#### Provided records
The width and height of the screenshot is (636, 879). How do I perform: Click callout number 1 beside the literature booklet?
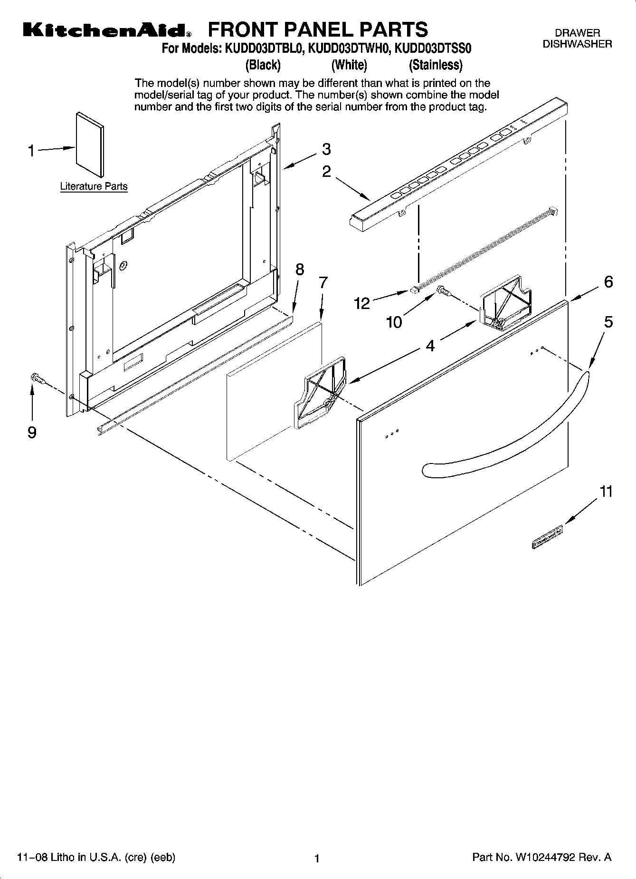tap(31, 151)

---

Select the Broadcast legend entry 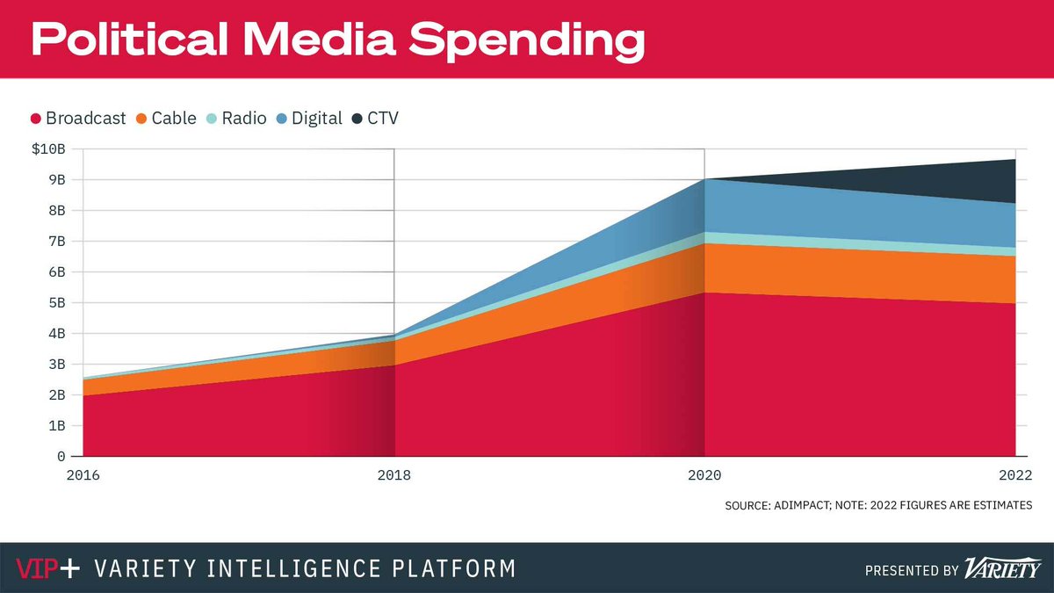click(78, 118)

...

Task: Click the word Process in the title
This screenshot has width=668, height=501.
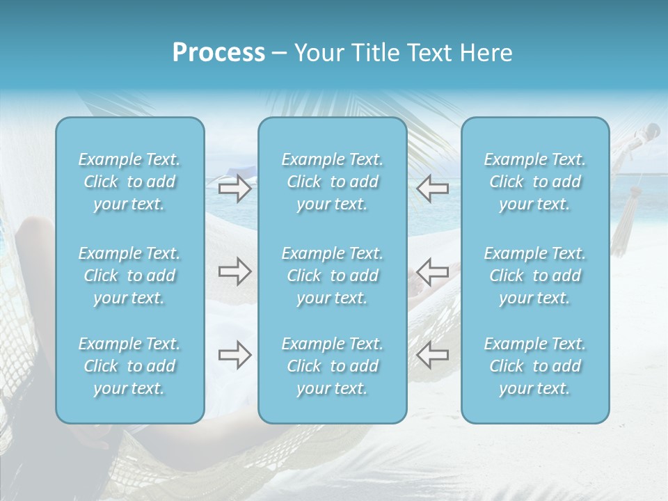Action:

#### Do this
Tally the lines in the items above that contain the string "height", and reply with the number alone.

#### Expected answer
2